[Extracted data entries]
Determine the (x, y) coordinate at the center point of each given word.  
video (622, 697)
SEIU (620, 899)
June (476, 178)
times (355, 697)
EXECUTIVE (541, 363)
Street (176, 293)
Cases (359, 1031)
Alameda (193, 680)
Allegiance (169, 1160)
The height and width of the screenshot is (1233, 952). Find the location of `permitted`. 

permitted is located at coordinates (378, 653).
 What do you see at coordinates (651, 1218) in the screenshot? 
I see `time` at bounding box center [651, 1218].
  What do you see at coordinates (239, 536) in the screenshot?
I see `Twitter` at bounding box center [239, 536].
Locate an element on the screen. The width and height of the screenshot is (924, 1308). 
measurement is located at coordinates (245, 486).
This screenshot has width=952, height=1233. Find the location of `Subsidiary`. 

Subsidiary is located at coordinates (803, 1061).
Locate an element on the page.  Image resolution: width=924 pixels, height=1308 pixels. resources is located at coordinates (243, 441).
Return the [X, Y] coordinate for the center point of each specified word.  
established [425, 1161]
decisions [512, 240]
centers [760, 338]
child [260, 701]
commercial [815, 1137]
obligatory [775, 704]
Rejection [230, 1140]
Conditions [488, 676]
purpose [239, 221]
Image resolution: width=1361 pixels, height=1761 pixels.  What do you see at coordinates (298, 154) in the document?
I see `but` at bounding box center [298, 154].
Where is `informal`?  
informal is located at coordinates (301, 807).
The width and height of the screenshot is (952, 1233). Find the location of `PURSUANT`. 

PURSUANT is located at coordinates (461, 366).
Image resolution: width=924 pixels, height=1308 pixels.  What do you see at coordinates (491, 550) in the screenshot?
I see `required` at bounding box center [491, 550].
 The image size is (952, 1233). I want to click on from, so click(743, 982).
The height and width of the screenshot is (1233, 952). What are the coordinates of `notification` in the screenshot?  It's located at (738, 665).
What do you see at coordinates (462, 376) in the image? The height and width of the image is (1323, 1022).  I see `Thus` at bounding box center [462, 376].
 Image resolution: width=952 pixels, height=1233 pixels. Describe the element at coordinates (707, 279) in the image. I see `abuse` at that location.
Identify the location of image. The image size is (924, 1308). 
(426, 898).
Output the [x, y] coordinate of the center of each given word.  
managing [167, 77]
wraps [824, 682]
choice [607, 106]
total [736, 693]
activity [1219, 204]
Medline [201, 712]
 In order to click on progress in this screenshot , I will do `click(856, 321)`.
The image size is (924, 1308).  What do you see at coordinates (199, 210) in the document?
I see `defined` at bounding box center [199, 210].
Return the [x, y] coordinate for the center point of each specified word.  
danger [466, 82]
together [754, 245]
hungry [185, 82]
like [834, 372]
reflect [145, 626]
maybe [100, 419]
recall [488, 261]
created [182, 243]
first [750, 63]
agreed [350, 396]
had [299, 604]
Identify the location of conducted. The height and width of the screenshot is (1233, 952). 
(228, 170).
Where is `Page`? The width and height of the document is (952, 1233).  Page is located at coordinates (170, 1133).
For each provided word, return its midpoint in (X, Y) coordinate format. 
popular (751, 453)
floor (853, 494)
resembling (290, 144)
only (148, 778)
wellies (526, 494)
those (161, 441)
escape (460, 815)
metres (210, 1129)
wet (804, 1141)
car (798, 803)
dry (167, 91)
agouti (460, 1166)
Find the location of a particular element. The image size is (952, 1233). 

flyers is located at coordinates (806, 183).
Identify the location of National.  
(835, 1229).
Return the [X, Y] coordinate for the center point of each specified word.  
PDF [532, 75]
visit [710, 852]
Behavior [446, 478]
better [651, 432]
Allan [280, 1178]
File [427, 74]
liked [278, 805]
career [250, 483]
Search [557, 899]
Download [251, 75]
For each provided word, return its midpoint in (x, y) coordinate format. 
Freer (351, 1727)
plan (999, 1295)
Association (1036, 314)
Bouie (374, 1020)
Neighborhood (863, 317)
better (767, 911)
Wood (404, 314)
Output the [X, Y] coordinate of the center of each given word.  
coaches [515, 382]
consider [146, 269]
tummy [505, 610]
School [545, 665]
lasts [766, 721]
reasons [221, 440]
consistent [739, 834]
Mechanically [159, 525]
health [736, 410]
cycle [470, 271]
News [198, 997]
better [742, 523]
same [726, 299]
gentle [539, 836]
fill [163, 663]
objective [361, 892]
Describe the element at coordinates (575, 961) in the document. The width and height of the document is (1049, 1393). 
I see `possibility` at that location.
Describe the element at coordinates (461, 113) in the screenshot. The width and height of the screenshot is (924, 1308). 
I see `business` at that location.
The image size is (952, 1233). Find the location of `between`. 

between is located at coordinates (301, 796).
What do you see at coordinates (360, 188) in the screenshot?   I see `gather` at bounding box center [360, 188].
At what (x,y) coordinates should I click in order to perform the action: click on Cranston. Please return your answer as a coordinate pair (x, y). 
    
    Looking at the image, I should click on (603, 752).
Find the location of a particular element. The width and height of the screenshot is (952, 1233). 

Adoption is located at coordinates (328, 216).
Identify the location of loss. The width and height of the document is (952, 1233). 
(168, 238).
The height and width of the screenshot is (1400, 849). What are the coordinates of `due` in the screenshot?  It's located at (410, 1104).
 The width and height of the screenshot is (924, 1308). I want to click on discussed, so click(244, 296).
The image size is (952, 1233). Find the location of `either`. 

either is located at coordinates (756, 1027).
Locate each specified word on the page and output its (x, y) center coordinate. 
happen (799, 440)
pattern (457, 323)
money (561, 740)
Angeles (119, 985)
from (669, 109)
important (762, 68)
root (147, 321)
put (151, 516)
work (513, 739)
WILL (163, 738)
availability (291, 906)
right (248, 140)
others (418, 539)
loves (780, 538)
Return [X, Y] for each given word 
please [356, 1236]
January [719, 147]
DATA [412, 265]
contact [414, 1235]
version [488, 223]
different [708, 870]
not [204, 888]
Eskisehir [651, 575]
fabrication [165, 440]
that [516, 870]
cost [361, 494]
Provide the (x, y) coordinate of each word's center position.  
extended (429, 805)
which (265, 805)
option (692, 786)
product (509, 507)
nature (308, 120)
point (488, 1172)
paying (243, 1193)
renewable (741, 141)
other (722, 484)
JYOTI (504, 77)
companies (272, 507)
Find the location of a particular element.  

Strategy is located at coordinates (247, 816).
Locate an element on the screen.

_WHAT YOU HAVE TO DO_
Recast the listing above as a JSON array of strings, one string for each line, leaving out blank lines.

_SOLUTION TO THE EXERCISE_
[
  "Determine the (x, y) coordinate at the center point of each given word.  ",
  "video (622, 697)",
  "SEIU (620, 899)",
  "June (476, 178)",
  "times (355, 697)",
  "EXECUTIVE (541, 363)",
  "Street (176, 293)",
  "Cases (359, 1031)",
  "Alameda (193, 680)",
  "Allegiance (169, 1160)",
  "The height and width of the screenshot is (1233, 952). Find the location of `permitted`. ",
  "permitted is located at coordinates (378, 653).",
  " What do you see at coordinates (651, 1218) in the screenshot? ",
  "I see `time` at bounding box center [651, 1218].",
  "  What do you see at coordinates (239, 536) in the screenshot?",
  "I see `Twitter` at bounding box center [239, 536].",
  "Locate an element on the screen. The width and height of the screenshot is (924, 1308). ",
  "measurement is located at coordinates (245, 486).",
  "This screenshot has width=952, height=1233. Find the location of `Subsidiary`. ",
  "Subsidiary is located at coordinates (803, 1061).",
  "Locate an element on the page.  Image resolution: width=924 pixels, height=1308 pixels. resources is located at coordinates (243, 441).",
  "Return the [X, Y] coordinate for the center point of each specified word.  ",
  "established [425, 1161]",
  "decisions [512, 240]",
  "centers [760, 338]",
  "child [260, 701]",
  "commercial [815, 1137]",
  "obligatory [775, 704]",
  "Rejection [230, 1140]",
  "Conditions [488, 676]",
  "purpose [239, 221]",
  "Image resolution: width=1361 pixels, height=1761 pixels.  What do you see at coordinates (298, 154) in the document?",
  "I see `but` at bounding box center [298, 154].",
  "Where is `informal`?  ",
  "informal is located at coordinates (301, 807).",
  "The width and height of the screenshot is (952, 1233). Find the location of `PURSUANT`. ",
  "PURSUANT is located at coordinates (461, 366).",
  "Image resolution: width=924 pixels, height=1308 pixels.  What do you see at coordinates (491, 550) in the screenshot?",
  "I see `required` at bounding box center [491, 550].",
  " The image size is (952, 1233). I want to click on from, so click(743, 982).",
  "The height and width of the screenshot is (1233, 952). What are the coordinates of `notification` in the screenshot?  It's located at (738, 665).",
  "What do you see at coordinates (462, 376) in the image? The height and width of the image is (1323, 1022).  I see `Thus` at bounding box center [462, 376].",
  " Image resolution: width=952 pixels, height=1233 pixels. Describe the element at coordinates (707, 279) in the image. I see `abuse` at that location.",
  "Identify the location of image. The image size is (924, 1308). ",
  "(426, 898).",
  "Output the [x, y] coordinate of the center of each given word.  ",
  "managing [167, 77]",
  "wraps [824, 682]",
  "choice [607, 106]",
  "total [736, 693]",
  "activity [1219, 204]",
  "Medline [201, 712]",
  " In order to click on progress in this screenshot , I will do `click(856, 321)`.",
  "The image size is (924, 1308).  What do you see at coordinates (199, 210) in the document?",
  "I see `defined` at bounding box center [199, 210].",
  "Return the [x, y] coordinate for the center point of each specified word.  ",
  "danger [466, 82]",
  "together [754, 245]",
  "hungry [185, 82]",
  "like [834, 372]",
  "reflect [145, 626]",
  "maybe [100, 419]",
  "recall [488, 261]",
  "created [182, 243]",
  "first [750, 63]",
  "agreed [350, 396]",
  "had [299, 604]",
  "Identify the location of conducted. The height and width of the screenshot is (1233, 952). ",
  "(228, 170).",
  "Where is `Page`? The width and height of the document is (952, 1233).  Page is located at coordinates (170, 1133).",
  "For each provided word, return its midpoint in (X, Y) coordinate format. ",
  "popular (751, 453)",
  "floor (853, 494)",
  "resembling (290, 144)",
  "only (148, 778)",
  "wellies (526, 494)",
  "those (161, 441)",
  "escape (460, 815)",
  "metres (210, 1129)",
  "wet (804, 1141)",
  "car (798, 803)",
  "dry (167, 91)",
  "agouti (460, 1166)",
  "Find the location of a particular element. The image size is (952, 1233). ",
  "flyers is located at coordinates (806, 183).",
  "Identify the location of National.  ",
  "(835, 1229).",
  "Return the [X, Y] coordinate for the center point of each specified word.  ",
  "PDF [532, 75]",
  "visit [710, 852]",
  "Behavior [446, 478]",
  "better [651, 432]",
  "Allan [280, 1178]",
  "File [427, 74]",
  "liked [278, 805]",
  "career [250, 483]",
  "Search [557, 899]",
  "Download [251, 75]",
  "For each provided word, return its midpoint in (x, y) coordinate format. ",
  "Freer (351, 1727)",
  "plan (999, 1295)",
  "Association (1036, 314)",
  "Bouie (374, 1020)",
  "Neighborhood (863, 317)",
  "better (767, 911)",
  "Wood (404, 314)",
  "Output the [X, Y] coordinate of the center of each given word.  ",
  "coaches [515, 382]",
  "consider [146, 269]",
  "tummy [505, 610]",
  "School [545, 665]",
  "lasts [766, 721]",
  "reasons [221, 440]",
  "consistent [739, 834]",
  "Mechanically [159, 525]",
  "health [736, 410]",
  "cycle [470, 271]",
  "News [198, 997]",
  "better [742, 523]",
  "same [726, 299]",
  "gentle [539, 836]",
  "fill [163, 663]",
  "objective [361, 892]",
  "Describe the element at coordinates (575, 961) in the document. The width and height of the document is (1049, 1393). ",
  "I see `possibility` at that location.",
  "Describe the element at coordinates (461, 113) in the screenshot. The width and height of the screenshot is (924, 1308). ",
  "I see `business` at that location.",
  "The image size is (952, 1233). Find the location of `between`. ",
  "between is located at coordinates (301, 796).",
  "What do you see at coordinates (360, 188) in the screenshot?   I see `gather` at bounding box center [360, 188].",
  "At what (x,y) coordinates should I click in order to perform the action: click on Cranston. Please return your answer as a coordinate pair (x, y). ",
  "    Looking at the image, I should click on (603, 752).",
  "Find the location of a particular element. The width and height of the screenshot is (952, 1233). ",
  "Adoption is located at coordinates (328, 216).",
  "Identify the location of loss. The width and height of the document is (952, 1233). ",
  "(168, 238).",
  "The height and width of the screenshot is (1400, 849). What are the coordinates of `due` in the screenshot?  It's located at (410, 1104).",
  " The width and height of the screenshot is (924, 1308). I want to click on discussed, so click(244, 296).",
  "The image size is (952, 1233). Find the location of `either`. ",
  "either is located at coordinates (756, 1027).",
  "Locate each specified word on the page and output its (x, y) center coordinate. ",
  "happen (799, 440)",
  "pattern (457, 323)",
  "money (561, 740)",
  "Angeles (119, 985)",
  "from (669, 109)",
  "important (762, 68)",
  "root (147, 321)",
  "put (151, 516)",
  "work (513, 739)",
  "WILL (163, 738)",
  "availability (291, 906)",
  "right (248, 140)",
  "others (418, 539)",
  "loves (780, 538)",
  "Return [X, Y] for each given word ",
  "please [356, 1236]",
  "January [719, 147]",
  "DATA [412, 265]",
  "contact [414, 1235]",
  "version [488, 223]",
  "different [708, 870]",
  "not [204, 888]",
  "Eskisehir [651, 575]",
  "fabrication [165, 440]",
  "that [516, 870]",
  "cost [361, 494]",
  "Provide the (x, y) coordinate of each word's center position.  ",
  "extended (429, 805)",
  "which (265, 805)",
  "option (692, 786)",
  "product (509, 507)",
  "nature (308, 120)",
  "point (488, 1172)",
  "paying (243, 1193)",
  "renewable (741, 141)",
  "other (722, 484)",
  "JYOTI (504, 77)",
  "companies (272, 507)",
  "Find the location of a particular element.  ",
  "Strategy is located at coordinates (247, 816).",
  "Locate an element on the screen."
]